**WORK INSTRUCTION:** From the data below, set down exactly the lines between the one holding "The width and" and the one holding "Task: Open Help via blue question mark icon", inclusive, and no others.

**RECORDS FOR THE TASK:**
•••••
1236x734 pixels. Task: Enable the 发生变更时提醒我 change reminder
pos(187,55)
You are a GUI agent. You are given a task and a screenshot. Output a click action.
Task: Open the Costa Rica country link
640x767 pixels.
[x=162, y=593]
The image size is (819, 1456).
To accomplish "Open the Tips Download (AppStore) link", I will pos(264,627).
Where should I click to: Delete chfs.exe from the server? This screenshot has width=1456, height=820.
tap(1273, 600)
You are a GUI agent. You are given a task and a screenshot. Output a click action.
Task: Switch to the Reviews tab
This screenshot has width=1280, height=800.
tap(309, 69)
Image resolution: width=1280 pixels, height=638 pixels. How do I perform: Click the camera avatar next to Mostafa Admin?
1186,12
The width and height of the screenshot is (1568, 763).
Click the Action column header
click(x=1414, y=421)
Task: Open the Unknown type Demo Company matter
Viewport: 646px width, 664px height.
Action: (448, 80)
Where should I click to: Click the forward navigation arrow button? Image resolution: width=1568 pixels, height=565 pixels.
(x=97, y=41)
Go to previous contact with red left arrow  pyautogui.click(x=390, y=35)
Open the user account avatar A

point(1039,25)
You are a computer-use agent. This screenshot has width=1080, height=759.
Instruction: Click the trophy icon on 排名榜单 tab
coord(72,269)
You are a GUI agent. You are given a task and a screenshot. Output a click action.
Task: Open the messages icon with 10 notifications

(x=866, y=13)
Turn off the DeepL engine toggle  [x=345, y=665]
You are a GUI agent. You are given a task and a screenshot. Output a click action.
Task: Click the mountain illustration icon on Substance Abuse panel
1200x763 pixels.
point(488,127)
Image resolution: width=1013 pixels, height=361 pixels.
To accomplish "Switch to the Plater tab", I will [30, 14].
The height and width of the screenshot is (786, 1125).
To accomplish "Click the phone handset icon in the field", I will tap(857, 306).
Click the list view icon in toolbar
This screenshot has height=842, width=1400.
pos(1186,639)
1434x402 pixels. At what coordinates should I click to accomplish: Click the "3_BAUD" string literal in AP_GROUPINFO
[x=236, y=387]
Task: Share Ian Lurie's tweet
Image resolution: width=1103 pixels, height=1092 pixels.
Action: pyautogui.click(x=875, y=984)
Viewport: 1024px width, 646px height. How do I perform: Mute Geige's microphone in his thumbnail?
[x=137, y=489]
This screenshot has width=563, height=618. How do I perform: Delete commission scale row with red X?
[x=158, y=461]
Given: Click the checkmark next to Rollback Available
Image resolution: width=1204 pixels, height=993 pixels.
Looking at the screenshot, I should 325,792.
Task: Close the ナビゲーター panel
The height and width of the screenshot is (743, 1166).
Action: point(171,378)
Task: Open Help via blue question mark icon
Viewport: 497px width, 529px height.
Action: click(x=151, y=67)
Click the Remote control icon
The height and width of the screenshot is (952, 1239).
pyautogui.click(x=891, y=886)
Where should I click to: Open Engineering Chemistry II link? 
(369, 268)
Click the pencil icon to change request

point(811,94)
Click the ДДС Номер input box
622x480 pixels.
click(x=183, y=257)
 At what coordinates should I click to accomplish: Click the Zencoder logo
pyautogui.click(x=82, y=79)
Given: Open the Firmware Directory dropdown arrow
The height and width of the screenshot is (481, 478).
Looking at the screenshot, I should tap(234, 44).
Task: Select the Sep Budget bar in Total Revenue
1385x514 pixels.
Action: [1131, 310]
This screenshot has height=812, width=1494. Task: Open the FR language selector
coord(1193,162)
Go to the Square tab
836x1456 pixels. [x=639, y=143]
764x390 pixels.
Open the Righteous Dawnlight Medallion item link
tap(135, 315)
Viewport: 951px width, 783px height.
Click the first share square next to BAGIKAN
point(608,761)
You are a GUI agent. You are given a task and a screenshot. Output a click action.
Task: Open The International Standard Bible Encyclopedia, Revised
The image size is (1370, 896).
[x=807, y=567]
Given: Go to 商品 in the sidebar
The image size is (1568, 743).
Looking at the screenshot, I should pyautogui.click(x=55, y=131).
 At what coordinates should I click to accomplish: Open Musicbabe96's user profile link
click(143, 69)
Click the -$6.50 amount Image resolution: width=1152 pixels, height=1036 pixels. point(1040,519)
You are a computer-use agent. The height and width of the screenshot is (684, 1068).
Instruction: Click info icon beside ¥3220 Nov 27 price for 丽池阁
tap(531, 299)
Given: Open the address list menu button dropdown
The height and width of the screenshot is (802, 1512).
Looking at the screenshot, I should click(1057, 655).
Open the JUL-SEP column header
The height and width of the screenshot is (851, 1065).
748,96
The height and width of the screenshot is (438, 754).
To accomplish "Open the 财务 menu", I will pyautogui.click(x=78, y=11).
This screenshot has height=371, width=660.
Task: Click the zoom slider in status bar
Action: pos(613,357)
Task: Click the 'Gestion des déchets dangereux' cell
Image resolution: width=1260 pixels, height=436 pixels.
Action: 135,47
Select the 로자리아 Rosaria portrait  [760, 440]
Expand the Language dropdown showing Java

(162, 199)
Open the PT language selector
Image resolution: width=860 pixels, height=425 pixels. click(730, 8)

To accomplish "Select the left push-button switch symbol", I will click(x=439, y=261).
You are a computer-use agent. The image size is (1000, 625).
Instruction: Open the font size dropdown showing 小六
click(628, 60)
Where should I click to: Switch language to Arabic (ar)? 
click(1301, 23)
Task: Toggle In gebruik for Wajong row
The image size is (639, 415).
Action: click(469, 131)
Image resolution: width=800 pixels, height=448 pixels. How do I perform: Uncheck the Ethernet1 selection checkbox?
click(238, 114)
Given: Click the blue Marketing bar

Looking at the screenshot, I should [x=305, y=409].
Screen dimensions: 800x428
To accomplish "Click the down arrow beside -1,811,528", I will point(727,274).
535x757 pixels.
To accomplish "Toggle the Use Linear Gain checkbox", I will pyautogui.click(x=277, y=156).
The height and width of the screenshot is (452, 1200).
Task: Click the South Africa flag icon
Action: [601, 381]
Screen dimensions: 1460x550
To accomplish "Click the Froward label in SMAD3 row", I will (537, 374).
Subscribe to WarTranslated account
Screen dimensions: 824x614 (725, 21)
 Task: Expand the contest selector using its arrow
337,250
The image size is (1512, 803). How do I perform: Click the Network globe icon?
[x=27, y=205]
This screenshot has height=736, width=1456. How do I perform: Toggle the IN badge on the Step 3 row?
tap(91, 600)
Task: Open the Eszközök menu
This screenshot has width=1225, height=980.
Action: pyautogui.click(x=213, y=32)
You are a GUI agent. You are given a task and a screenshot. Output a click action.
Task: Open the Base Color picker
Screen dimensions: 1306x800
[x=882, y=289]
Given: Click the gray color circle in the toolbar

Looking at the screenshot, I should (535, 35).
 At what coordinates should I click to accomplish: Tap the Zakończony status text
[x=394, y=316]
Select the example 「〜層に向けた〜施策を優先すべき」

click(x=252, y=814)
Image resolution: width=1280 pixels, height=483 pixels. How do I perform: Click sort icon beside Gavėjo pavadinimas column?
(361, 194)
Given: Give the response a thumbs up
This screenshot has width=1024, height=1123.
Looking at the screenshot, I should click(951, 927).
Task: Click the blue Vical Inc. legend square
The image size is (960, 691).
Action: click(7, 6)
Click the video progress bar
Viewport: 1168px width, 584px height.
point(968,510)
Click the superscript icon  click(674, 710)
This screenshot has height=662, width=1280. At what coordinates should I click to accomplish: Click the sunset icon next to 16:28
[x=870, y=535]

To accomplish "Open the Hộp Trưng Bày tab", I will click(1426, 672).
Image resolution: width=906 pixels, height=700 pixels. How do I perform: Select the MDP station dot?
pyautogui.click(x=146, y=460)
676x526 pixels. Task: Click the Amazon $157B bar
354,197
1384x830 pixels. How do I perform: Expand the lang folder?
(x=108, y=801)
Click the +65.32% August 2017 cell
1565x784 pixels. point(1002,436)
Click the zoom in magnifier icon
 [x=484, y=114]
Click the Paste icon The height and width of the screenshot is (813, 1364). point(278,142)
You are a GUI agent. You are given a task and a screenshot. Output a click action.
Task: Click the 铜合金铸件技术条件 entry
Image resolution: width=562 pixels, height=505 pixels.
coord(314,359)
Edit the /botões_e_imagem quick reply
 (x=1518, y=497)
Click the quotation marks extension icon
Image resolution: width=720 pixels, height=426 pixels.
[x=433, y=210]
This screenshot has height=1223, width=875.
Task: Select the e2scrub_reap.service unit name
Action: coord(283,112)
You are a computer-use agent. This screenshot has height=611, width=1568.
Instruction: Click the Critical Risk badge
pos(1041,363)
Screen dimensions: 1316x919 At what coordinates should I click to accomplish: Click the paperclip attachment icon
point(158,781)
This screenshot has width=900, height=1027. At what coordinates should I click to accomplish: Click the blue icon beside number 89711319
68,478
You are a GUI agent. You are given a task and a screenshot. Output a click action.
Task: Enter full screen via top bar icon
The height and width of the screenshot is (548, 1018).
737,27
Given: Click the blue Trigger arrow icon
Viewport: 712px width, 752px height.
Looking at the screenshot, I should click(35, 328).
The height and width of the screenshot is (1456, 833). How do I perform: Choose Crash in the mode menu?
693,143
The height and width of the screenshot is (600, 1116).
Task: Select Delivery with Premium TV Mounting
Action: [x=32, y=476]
•••••
**ANSWER FOR THE TASK:**
The width and height of the screenshot is (1568, 763).
Click the Action column header
click(x=1414, y=421)
Task: Open the Unknown type Demo Company matter
Viewport: 646px width, 664px height.
Action: (448, 80)
Where should I click to: Click the forward navigation arrow button? Image resolution: width=1568 pixels, height=565 pixels.
(x=97, y=41)
Go to previous contact with red left arrow  pyautogui.click(x=390, y=35)
Open the user account avatar A

point(1039,25)
You are a computer-use agent. This screenshot has width=1080, height=759.
Instruction: Click the trophy icon on 排名榜单 tab
coord(72,269)
You are a GUI agent. You are given a task and a screenshot. Output a click action.
Task: Open the messages icon with 10 notifications

(x=866, y=13)
Turn off the DeepL engine toggle  [x=345, y=665]
You are a GUI agent. You are given a task and a screenshot. Output a click action.
Task: Click the mountain illustration icon on Substance Abuse panel
1200x763 pixels.
point(488,127)
Image resolution: width=1013 pixels, height=361 pixels.
To accomplish "Switch to the Plater tab", I will [30, 14].
The height and width of the screenshot is (786, 1125).
To accomplish "Click the phone handset icon in the field", I will tap(857, 306).
Click the list view icon in toolbar
This screenshot has height=842, width=1400.
pos(1186,639)
1434x402 pixels. At what coordinates should I click to accomplish: Click the "3_BAUD" string literal in AP_GROUPINFO
[x=236, y=387]
Task: Share Ian Lurie's tweet
Image resolution: width=1103 pixels, height=1092 pixels.
Action: pyautogui.click(x=875, y=984)
Viewport: 1024px width, 646px height. How do I perform: Mute Geige's microphone in his thumbnail?
[x=137, y=489]
This screenshot has width=563, height=618. How do I perform: Delete commission scale row with red X?
[x=158, y=461]
Given: Click the checkmark next to Rollback Available
Image resolution: width=1204 pixels, height=993 pixels.
Looking at the screenshot, I should 325,792.
Task: Close the ナビゲーター panel
The height and width of the screenshot is (743, 1166).
Action: point(171,378)
Task: Open Help via blue question mark icon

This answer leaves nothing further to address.